▶ _Work to be completed_
In the material below, find the line with "H arquitectes (853, 1603)" and the line with "Stijn Bollaert (1044, 1629)", then output those two lines and every line between them, exactly.
━━ Task material ━━
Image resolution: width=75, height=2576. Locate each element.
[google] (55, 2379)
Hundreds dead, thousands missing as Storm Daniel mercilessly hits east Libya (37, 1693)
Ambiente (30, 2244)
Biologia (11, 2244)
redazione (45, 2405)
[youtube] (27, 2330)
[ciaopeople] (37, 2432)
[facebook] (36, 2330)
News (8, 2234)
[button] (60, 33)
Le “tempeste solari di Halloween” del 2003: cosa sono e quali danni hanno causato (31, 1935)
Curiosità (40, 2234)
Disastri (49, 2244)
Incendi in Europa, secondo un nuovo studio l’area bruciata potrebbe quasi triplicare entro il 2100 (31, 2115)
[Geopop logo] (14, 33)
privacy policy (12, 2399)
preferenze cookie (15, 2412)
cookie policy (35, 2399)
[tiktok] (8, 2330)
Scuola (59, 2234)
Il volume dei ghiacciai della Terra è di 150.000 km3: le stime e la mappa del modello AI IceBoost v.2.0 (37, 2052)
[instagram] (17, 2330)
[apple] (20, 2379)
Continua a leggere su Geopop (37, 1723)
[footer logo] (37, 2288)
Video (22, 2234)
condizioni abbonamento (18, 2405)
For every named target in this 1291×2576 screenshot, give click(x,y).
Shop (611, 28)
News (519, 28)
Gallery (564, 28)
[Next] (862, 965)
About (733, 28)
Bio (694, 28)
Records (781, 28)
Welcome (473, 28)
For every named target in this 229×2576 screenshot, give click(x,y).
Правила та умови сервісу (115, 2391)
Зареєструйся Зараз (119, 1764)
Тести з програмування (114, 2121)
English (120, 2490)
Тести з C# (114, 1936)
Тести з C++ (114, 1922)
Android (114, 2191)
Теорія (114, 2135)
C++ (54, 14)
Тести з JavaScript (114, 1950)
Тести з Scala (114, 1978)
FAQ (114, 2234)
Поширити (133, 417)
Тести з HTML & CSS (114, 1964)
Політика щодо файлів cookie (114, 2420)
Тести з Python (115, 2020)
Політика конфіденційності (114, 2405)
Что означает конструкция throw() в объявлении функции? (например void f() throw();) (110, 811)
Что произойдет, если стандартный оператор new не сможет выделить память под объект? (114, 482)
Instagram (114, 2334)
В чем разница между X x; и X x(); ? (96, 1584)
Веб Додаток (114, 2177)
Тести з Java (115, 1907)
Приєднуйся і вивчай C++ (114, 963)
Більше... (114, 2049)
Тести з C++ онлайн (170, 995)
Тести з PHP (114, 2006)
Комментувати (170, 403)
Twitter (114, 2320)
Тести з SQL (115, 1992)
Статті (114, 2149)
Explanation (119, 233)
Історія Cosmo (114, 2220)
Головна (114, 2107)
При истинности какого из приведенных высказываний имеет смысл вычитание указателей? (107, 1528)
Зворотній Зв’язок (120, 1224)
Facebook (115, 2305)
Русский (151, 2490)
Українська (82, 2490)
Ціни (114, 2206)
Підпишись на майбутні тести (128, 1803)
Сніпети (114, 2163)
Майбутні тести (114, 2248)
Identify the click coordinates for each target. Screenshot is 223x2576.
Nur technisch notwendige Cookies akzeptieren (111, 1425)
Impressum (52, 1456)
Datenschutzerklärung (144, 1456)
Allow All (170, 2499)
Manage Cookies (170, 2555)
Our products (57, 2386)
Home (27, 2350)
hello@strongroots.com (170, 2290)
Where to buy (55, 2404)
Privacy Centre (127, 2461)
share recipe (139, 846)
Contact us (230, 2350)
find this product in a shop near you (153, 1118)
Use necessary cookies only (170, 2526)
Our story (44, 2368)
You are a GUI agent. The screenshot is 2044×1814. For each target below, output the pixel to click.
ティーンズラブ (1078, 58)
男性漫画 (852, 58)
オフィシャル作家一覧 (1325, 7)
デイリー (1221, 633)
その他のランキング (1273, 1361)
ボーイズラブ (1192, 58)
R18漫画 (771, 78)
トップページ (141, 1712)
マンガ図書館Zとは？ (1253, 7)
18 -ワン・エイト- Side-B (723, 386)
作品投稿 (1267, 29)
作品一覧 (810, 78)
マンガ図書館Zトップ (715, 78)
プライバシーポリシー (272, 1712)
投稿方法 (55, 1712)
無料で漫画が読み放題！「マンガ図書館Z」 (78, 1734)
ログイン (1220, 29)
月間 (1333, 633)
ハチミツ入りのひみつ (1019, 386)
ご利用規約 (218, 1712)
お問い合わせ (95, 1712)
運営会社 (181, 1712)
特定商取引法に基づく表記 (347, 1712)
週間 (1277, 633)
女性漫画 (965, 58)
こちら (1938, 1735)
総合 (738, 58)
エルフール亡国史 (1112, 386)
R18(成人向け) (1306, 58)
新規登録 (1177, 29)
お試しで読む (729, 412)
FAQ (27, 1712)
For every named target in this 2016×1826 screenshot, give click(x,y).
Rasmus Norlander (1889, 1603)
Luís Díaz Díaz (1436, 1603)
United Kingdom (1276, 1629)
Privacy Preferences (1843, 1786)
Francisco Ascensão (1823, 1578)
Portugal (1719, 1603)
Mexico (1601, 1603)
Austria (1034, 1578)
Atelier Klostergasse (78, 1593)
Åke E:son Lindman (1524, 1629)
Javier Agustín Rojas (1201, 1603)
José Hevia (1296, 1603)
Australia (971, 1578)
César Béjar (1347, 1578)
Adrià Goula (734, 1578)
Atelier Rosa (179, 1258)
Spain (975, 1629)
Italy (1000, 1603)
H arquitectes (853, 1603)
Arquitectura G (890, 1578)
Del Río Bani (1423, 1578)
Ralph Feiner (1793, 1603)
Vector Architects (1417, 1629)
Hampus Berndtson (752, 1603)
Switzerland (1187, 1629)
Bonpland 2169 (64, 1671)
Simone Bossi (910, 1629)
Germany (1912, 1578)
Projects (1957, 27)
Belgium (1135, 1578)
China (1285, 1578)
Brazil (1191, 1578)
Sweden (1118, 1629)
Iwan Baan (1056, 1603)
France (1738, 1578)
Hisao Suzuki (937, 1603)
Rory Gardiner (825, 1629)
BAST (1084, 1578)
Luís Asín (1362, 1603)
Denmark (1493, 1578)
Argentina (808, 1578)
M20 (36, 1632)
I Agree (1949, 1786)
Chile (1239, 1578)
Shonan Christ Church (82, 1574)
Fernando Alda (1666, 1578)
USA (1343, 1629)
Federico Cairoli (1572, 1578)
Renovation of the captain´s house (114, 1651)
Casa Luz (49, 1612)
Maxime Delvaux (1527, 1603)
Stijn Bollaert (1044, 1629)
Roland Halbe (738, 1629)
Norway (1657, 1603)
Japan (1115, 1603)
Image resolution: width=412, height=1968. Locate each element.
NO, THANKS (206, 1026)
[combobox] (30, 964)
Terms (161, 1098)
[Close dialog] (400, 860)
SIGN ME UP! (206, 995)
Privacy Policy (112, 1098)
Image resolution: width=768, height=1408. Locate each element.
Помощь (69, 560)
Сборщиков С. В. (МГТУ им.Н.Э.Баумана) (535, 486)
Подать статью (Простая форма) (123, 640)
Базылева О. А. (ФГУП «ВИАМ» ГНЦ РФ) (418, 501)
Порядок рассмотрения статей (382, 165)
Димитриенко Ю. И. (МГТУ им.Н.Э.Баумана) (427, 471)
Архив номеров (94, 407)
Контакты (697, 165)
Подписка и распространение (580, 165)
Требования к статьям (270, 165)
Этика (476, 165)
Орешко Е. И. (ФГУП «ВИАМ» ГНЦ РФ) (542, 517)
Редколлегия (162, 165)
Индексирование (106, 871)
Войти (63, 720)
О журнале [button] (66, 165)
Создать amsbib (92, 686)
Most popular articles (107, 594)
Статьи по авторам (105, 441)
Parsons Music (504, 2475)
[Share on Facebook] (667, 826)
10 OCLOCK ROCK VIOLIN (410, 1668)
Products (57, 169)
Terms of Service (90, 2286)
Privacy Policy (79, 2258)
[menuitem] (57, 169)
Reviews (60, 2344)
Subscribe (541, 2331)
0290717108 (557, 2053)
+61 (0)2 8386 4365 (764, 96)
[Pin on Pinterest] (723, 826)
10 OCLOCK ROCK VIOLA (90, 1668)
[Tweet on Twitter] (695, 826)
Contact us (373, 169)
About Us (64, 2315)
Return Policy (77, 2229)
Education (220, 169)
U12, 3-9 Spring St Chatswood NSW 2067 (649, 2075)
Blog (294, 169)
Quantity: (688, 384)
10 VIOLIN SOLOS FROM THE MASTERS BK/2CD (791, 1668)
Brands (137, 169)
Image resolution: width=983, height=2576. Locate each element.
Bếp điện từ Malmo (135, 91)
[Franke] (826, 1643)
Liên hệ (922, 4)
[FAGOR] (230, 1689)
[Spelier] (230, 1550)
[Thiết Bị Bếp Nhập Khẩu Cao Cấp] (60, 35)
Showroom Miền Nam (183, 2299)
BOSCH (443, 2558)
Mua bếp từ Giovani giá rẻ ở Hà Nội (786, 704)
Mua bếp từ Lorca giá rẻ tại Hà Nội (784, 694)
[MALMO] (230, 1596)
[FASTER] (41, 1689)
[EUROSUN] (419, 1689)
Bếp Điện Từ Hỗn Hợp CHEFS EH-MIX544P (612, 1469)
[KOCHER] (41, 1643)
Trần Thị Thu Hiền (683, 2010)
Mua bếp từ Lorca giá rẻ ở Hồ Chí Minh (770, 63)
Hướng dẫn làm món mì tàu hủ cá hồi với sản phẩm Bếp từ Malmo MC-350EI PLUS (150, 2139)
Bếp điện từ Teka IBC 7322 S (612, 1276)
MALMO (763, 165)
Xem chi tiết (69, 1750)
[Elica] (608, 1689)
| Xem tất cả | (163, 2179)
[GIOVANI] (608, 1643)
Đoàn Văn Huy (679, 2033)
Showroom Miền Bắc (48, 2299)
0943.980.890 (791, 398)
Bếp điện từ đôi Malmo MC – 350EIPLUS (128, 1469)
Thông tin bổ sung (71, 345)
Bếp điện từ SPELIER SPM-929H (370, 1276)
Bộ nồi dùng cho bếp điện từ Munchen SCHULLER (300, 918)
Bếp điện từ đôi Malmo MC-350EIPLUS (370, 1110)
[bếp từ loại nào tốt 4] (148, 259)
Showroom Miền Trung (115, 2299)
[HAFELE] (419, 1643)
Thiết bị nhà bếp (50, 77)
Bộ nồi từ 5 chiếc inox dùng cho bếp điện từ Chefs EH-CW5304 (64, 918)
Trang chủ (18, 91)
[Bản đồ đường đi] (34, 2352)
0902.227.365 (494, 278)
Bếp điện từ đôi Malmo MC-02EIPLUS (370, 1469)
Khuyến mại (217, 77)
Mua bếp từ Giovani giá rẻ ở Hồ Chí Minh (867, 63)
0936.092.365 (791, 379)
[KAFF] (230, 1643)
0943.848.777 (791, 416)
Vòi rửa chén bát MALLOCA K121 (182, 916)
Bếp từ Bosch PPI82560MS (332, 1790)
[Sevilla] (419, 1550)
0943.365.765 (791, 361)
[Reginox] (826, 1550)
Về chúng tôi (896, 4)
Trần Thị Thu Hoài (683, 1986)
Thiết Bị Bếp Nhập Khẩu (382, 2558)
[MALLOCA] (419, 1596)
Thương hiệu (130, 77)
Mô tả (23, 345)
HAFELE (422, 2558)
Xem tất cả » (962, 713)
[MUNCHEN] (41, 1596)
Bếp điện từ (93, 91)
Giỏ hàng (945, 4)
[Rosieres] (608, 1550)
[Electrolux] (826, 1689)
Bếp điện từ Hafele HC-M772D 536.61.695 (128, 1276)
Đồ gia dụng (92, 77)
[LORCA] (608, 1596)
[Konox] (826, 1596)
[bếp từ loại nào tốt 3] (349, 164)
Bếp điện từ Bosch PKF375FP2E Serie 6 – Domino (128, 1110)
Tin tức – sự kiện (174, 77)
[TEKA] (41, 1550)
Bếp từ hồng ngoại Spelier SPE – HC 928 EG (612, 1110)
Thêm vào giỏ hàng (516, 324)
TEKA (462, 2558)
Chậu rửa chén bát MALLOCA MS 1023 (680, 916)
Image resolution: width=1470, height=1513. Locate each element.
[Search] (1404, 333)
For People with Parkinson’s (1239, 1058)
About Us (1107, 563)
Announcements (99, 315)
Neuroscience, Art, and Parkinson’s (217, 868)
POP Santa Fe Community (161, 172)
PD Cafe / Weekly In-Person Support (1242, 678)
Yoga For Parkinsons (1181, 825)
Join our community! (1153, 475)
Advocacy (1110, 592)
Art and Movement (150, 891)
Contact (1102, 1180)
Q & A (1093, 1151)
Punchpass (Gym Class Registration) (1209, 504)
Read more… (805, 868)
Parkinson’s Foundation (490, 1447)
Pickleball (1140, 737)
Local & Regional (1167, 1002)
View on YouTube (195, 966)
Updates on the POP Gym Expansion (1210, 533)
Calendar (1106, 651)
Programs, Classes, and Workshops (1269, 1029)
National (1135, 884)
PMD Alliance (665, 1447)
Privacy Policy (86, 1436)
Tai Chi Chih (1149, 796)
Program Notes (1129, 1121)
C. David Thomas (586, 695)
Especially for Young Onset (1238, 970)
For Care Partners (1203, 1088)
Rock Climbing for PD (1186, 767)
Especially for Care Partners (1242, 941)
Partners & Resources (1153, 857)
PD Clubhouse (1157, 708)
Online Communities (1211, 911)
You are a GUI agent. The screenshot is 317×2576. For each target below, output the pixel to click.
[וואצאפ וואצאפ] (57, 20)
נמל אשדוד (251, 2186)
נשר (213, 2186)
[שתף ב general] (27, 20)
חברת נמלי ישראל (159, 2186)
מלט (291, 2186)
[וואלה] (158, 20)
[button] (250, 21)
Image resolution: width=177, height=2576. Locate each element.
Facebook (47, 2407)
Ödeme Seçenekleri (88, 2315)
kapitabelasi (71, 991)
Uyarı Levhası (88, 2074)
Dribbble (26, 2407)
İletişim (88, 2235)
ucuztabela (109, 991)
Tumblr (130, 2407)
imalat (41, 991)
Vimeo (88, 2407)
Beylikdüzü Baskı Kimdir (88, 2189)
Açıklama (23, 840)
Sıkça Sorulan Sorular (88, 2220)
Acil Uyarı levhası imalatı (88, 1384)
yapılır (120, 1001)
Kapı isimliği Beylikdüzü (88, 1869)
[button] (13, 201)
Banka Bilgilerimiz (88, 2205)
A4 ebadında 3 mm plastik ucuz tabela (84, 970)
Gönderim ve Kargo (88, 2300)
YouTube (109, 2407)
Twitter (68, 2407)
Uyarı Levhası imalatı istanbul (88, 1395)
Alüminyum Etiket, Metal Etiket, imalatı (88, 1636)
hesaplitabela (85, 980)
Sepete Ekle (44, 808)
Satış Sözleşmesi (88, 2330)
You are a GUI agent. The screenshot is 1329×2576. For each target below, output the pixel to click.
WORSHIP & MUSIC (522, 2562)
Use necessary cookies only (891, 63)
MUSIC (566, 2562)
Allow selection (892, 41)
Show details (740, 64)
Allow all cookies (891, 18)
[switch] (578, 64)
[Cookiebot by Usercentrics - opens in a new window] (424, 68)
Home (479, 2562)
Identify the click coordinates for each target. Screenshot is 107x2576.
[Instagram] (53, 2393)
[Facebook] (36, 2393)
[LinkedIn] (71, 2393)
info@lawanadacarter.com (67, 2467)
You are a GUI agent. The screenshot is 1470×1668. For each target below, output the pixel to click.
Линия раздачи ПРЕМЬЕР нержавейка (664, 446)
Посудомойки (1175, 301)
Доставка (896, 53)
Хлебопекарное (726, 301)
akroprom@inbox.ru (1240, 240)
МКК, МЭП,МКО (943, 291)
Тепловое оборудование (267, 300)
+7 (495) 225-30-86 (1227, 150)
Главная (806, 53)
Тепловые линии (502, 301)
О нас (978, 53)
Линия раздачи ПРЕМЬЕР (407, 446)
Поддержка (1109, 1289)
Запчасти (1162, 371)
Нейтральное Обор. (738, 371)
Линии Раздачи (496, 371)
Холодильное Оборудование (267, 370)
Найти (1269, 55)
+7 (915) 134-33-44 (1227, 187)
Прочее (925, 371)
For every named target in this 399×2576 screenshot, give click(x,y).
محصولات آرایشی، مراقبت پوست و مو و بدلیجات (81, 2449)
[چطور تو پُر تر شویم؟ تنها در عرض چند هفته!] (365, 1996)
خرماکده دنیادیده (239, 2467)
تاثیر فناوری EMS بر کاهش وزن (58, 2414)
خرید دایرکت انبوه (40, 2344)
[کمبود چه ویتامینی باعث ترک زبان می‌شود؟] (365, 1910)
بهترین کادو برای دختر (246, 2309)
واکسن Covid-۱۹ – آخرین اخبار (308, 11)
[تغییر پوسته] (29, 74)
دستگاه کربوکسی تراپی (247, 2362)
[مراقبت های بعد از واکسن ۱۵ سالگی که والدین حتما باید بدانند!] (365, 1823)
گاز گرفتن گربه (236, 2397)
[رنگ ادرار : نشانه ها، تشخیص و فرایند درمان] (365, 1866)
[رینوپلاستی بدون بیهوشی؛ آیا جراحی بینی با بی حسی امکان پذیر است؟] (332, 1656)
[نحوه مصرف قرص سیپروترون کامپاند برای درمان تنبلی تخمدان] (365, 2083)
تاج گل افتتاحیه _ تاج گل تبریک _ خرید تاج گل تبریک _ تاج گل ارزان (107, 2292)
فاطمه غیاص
━━━
▶ _Written answer_
H arquitectes (853, 1603)
Arquitectura G (890, 1578)
Del Río Bani (1423, 1578)
Ralph Feiner (1793, 1603)
Vector Architects (1417, 1629)
Hampus Berndtson (752, 1603)
Switzerland (1187, 1629)
Bonpland 2169 (64, 1671)
Simone Bossi (910, 1629)
Germany (1912, 1578)
Projects (1957, 27)
Belgium (1135, 1578)
China (1285, 1578)
Brazil (1191, 1578)
Sweden (1118, 1629)
Iwan Baan (1056, 1603)
France (1738, 1578)
Hisao Suzuki (937, 1603)
Rory Gardiner (825, 1629)
BAST (1084, 1578)
Luís Asín (1362, 1603)
Denmark (1493, 1578)
Argentina (808, 1578)
M20 (36, 1632)
I Agree (1949, 1786)
Chile (1239, 1578)
Shonan Christ Church (82, 1574)
Fernando Alda (1666, 1578)
USA (1343, 1629)
Federico Cairoli (1572, 1578)
Renovation of the captain´s house (114, 1651)
Casa Luz (49, 1612)
Maxime Delvaux (1527, 1603)
Stijn Bollaert (1044, 1629)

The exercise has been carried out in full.